Aprilia returned to the MotoGP paddock with a factory effort with track-side operations to be managed by Gresini.

Aleix Espargaró scored his first podium in MotoGP during the 2021 British Grand Prix, marking the first MotoGP-era podium for Aprilia and Gresini Racing's first podium since the 2014 French Grand Prix with Álvaro Bautista.

=== As Ducati's satellite team ===
For 2022, Aprilia re-entered the sport with their own factory team, taking incumbent riders Maverick Viñales and Espargaró.

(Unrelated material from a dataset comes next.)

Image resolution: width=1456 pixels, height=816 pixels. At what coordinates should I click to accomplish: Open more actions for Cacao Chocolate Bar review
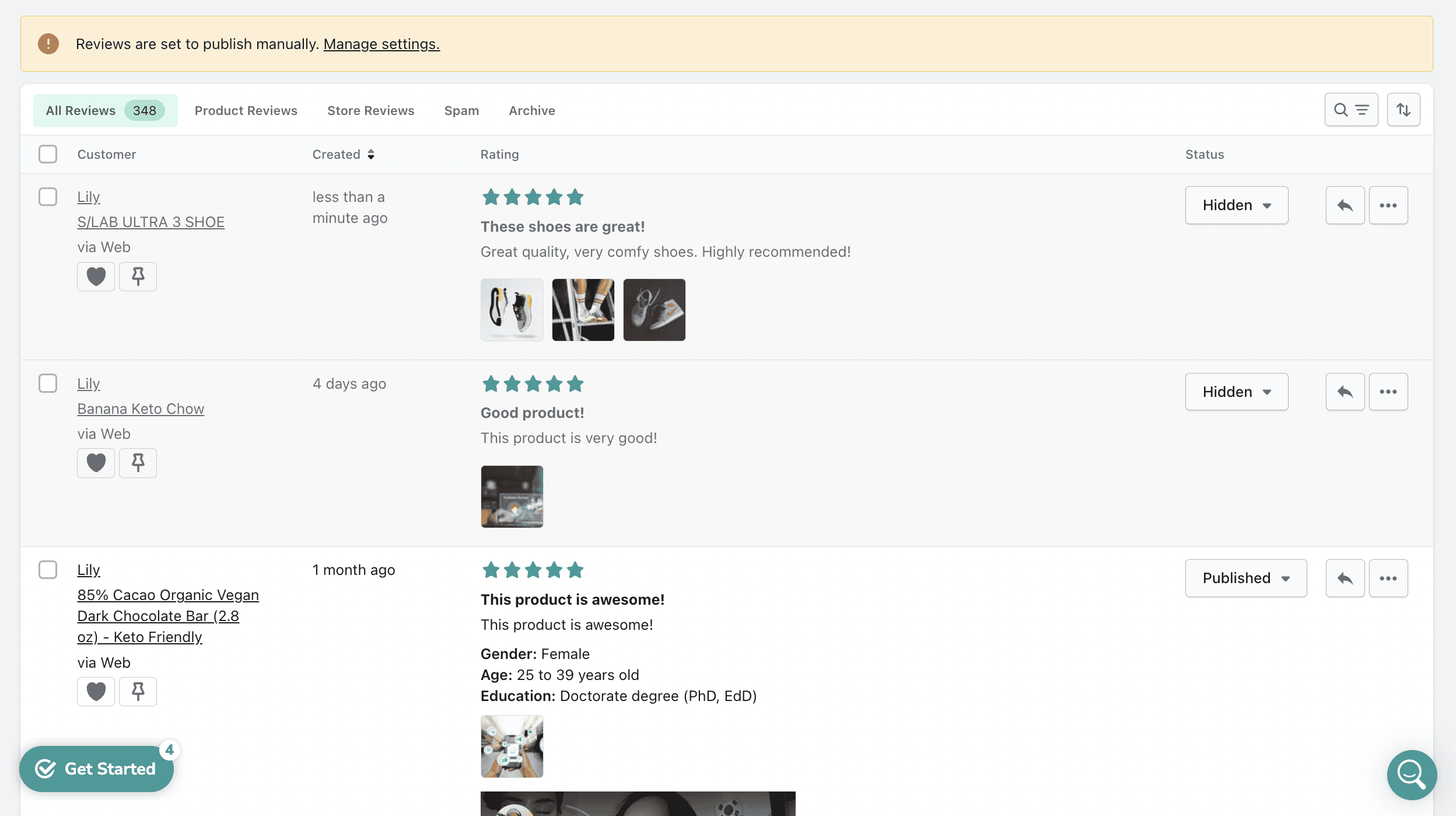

Gresini elected to return to fully independent team status with Ducati machinery, fielding former Gresini Moto3 teammates Enea Bastianini and Fabio Di Giannantonio. Bastianini secured the team's first-ever premier class victory at the season-opening Qatar Grand Prix, with more victories in the United States, France, and Aragon. Di Giannantonio secured the team's first-ever pole position at Mugello, but his season was marked by struggling with MotoGP machinery. Bastianini, who had the standout result of 3rd in the riders' championship, was promoted to the Ducati factory team for 2023, and he was replaced by Álex Márquez who joined from LCR Honda.

Di Giannantonio took Gresini's only feature race win of 2023 at the Qatar Grand Prix, with Álex Márquez taking the team's first sprint victories at Silverstone and Sepang. Di Giannantonio moved to the VR46 Racing Team following his standout performances in the latter half of the 2023 season.

Eight-time world champion Marc Márquez joined Gresini for 2024, after 11 years with Repsol Honda, joining his brother Álex.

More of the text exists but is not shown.